甲氨蝶呤治疗后类风湿关节炎患者单核细胞上活化性Fcγ受体的下调。

Down-regulation of activating Fcgamma receptors on monocytes of patients with rheumatoid arthritis upon methotrexate treatment.

作者信息

Wijngaarden S, van Roon J A G, van de Winkel J G J, Bijlsma J W J, Lafeber F P J G

机构信息

Department of Rheumatology and Clinical Immunology, University Medical Centre Utrecht, P.O. Box 85500, 3508 GA Utrecht, The Netherlands.

出版信息

Rheumatology (Oxford). 2005 Jun;44(6):729-34. doi: 10.1093/rheumatology/keh583. Epub 2005 Mar 9.

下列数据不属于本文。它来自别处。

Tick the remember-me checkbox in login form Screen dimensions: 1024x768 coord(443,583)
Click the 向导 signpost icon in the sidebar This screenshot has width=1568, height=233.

DOI:10.1093/rheumatology/keh583

PMID:15757966

Abstract

OBJECTIVE

To determine the effect of methotrexate (MTX) on expression levels of activating receptors for IgG (FcgammaRs) on monocytes of rheumatoid arthritis (RA) patients in relation to changes in disease activity.

METHODS

The effect of MTX on FcgammaRs on monocytes of RA patients was evaluated ex vivo as well as in vitro. Recently diagnosed, disease-modifying antirheumatic drug (DMARD)-naive RA patients were treated with low-dose MTX. At baseline and 16 weeks after the start of MTX treatment, changes in FcgammaR expression levels on peripheral blood monocytes were evaluated by fluorescence-activated cell sorting analysis and were correlated to changes in disease parameters. To study the direct effects of MTX on monocytes, these cells were isolated from peripheral blood monocytes of healthy controls and cultured with MTX. Other monocyte surface molecules (CD40, CD80, CD86, MHC class II) were also determined to test the specificity of the effect on FcgammaR expression levels.

RESULTS

Eleven out of 15 patients improved clinically (mean disease activity score before 6.2 +/- 0.8 vs 4.3 +/- 1.7 after). Sixteen weeks after the start of MTX therapy, the expression levels of FcgammaRI and IIa on monocytes were significantly decreased, whereas the decreases in FcgammaRIIIa expression levels on monocytes were less marked. The percentage decrease in FcgammaRI expression correlated with the percentage decrease in CRP and well-being. In vitro MTX selectively decreased FcgammaRI and FcgammaRIIa expression levels of isolated monocytes, in contrast to other surface molecules.

CONCLUSION

The disease-modifying effect of MTX in the treatment of RA is accompanied by down-regulation of activating FcgammaRI and IIa on monocytes, which could be a direct effect of MTX on monocytes. This down-regulation represents a new mode of action of MTX which should be considered in RA patients, especially during conditions that could give rise to monocyte activation by IgG-containing immune complexes, e.g. during antibody-based therapy of RA.

摘要

目的

确定甲氨蝶呤（MTX）对类风湿关节炎（RA）患者单核细胞上IgG激活受体（FcγRs）表达水平的影响，并探讨其与疾病活动度变化的关系。

方法

通过体外和体内实验评估MTX对RA患者单核细胞上FcγRs的影响。近期诊断为类风湿关节炎且未接受改善病情抗风湿药（DMARD）治疗的患者接受低剂量MTX治疗。在基线期和MTX治疗开始16周后，采用荧光激活细胞分选分析评估外周血单核细胞上FcγR表达水平的变化，并将其与疾病参数的变化进行相关性分析。为研究MTX对单核细胞的直接作用，从健康对照者的外周血单核细胞中分离出这些细胞，并用MTX进行培养。还检测了其他单核细胞表面分子（CD40、CD80、CD86、MHC II类分子），以检验对FcγR表达水平影响的特异性。

结果

15例患者中有11例临床症状改善（治疗前平均疾病活动评分为6.2±0.8，治疗后为4.3±1.7）。MTX治疗开始16周后，单核细胞上FcγRI和IIa的表达水平显著降低，而单核细胞上FcγRIIIa表达水平的降低则不太明显。FcγRI表达的降低百分比与CRP降低百分比及健康状况相关。与其他表面分子相比，体外实验中MTX选择性降低了分离出的单核细胞上FcγRI和FcγRIIa的表达水平。